Stop-and-search is not all that black people have to put up with in America. They have a police force geared up to prevent the use of water hydrants in the hot days of summer. The oppressiveness of the US political, social and racial system is the tinderbox that created the fashion you see on the streets of our riot-torn cities. This style, along with the music and the fashion and the attitude, has been exported and imitated down to a tee.
Even the way that young black people imitate the speech patterns and style of their elders who largely came over from Jamaica, the young inner-city blacks of the US imitate the Southern voices of their grandparents with their prosaic Dixie speak. All of this is style. All this is about identity. You need an identity.
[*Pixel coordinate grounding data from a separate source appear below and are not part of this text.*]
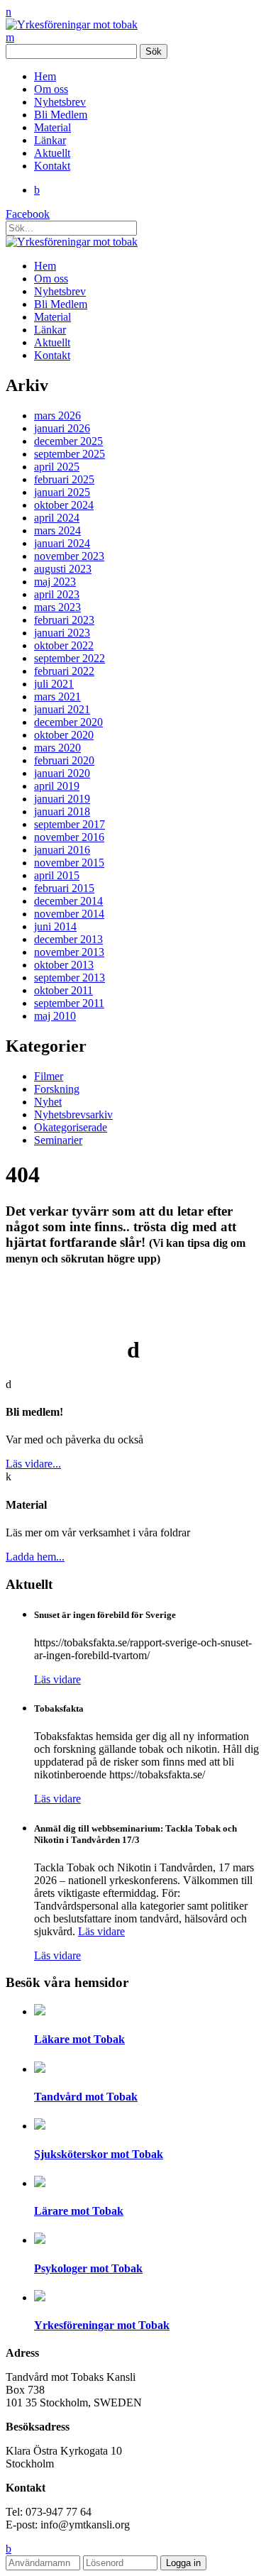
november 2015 (69, 863)
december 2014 (68, 901)
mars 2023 (57, 607)
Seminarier (58, 1140)
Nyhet (48, 1102)
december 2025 (68, 441)
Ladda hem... (35, 1557)
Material (52, 127)
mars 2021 (57, 696)
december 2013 (68, 939)
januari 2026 (62, 428)
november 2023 (69, 556)
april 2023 (56, 594)
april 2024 (56, 518)
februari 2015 (64, 888)
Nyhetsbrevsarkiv (73, 1114)
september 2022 (69, 658)
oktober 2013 (64, 965)
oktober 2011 (63, 990)
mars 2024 (57, 530)
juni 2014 (55, 926)
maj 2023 (55, 582)
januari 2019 (62, 799)
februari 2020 (64, 760)
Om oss (51, 89)
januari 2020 (62, 773)
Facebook (28, 214)
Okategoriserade (70, 1127)
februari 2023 (64, 620)
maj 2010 (55, 1016)
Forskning (56, 1089)
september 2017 (69, 824)
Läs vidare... (33, 1464)
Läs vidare (57, 1679)
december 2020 (68, 722)
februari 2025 (64, 479)
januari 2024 (62, 543)
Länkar (50, 140)
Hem (45, 76)
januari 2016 (62, 850)
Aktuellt (52, 153)
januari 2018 (62, 811)
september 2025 (69, 454)
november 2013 (69, 952)
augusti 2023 (63, 569)
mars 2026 (57, 415)
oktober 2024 (64, 505)
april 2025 (56, 467)
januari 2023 (62, 633)
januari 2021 (62, 709)
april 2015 (56, 875)
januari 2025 (62, 492)
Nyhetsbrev (60, 102)
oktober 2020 (64, 735)
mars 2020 (57, 748)
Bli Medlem (60, 115)
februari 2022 (64, 671)
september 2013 (69, 977)
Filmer (48, 1076)
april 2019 (56, 786)
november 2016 (69, 837)
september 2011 (69, 1003)
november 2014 (69, 914)
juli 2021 (54, 684)
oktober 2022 (64, 645)
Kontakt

What we have to realise is that this supreme style is a form of social control that wards off social development and keeps people subdued and unable to rise to the occasion.
The only people who do well out of this kind of style oppression are the white people on the edge: the imitating young middle classes who can use it as an identity and call each other "bruv" from morning until night in their advertising jobs.
They wear tattoos, taking another inspiration from another oppressed culture: Latino prison and street culture.
If we are to get to the bottom of what has happened in our damaged streets, we need to look below the surface and see the oppressive fashion. And we need to see how this self-defeating world of outsider's uniforms may suit the fashion industry and the record industry, but is not good for our kids – black or white, inner city or leafy suburb. We have to break the power of this disgusting form of social control.